-- Start Document text --

The biggest company losses of all time
The most catastrophic corporate annual liabilities ever
Sliding into the red spectacularly, some of the world's prominent firms have posted colossal yearly shortfalls that eclipse the GDPs of entire countries. Adjusting the figures for inflation, we reveal the 30 most extreme company losses of all time.
IBM, 1992: $14.2 billion (£11.2bn)
IBM was rocked by the PC and client/server revolutions of the 1980s and early 1990s, which upset the American IT giant's client relationships and pummelled its bottom line. The drama culminated in 1992 with a loss which, when adjusted for 2019 dollars, is equivalent to the GDP of Brunei. Pictured here is the CEO at the time, Louis V. Gerstner.
Fabrice Coffrini/AFP/Getty
Swiss National Bank, 2018: $15.2 billion (£12bn)
The special statute joint-stock company that acts as Switzerland's central bank has gone from one extreme to another in terms of its financial health. After reporting a record profit in 2017, the institution posted a record loss in 2018. The culprits? A stronger Swiss franc and weakening equity markets, which have hit the bank especially hard.
Ford, 2006: $16.1 billion (£12.7bn)
Plagued by intensifying competition, flagging sales and immense restructuring costs, Ford posted a huge loss for 2006, equivalent to the GDP of Jamaica or a hefty $1,925 (£1.5k) for every vehicle the American automaker sold that year.
Tepco, 2011: $16.8 billion (£13.2bn)
Japan's Tepco operated the Fukushima Daiichi Nuclear Power Plant in Okuma, which was severely damaged in March 2011 following the devastating Tohoku earthquake and tsunami, precipitating one of the world's worst-ever nuclear disasters. Needless to say, the calamity battered the energy company's finances.
Ford, 2008: $17.3 billion (£13.6bn)
After posting what was then the worst loss in its 103-year history, struggling Ford recorded an even more painful shortfall in 2008. Amid the global financial crisis, the Dearborn-based company saw its sales slip by 20% and had to go cap in hand to the US government in 2009 to secure a substantial bailout loan.

-- End Document text --
-- Start Material provided --

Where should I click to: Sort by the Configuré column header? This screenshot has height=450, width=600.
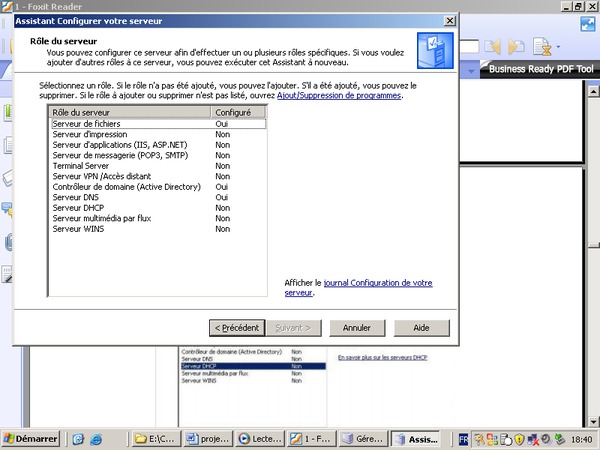(239, 113)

-- End Material provided --

## Work to complete:
Return the stretch of the article on record company losses from "The biggest company" through "of all time.", copied word for word. The material has no connection to the article on record company losses.

## Answer in full:
The biggest company losses of all time
The most catastrophic corporate annual liabilities ever
Sliding into the red spectacularly, some of the world's prominent firms have posted colossal yearly shortfalls that eclipse the GDPs of entire countries. Adjusting the figures for inflation, we reveal the 30 most extreme company losses of all time.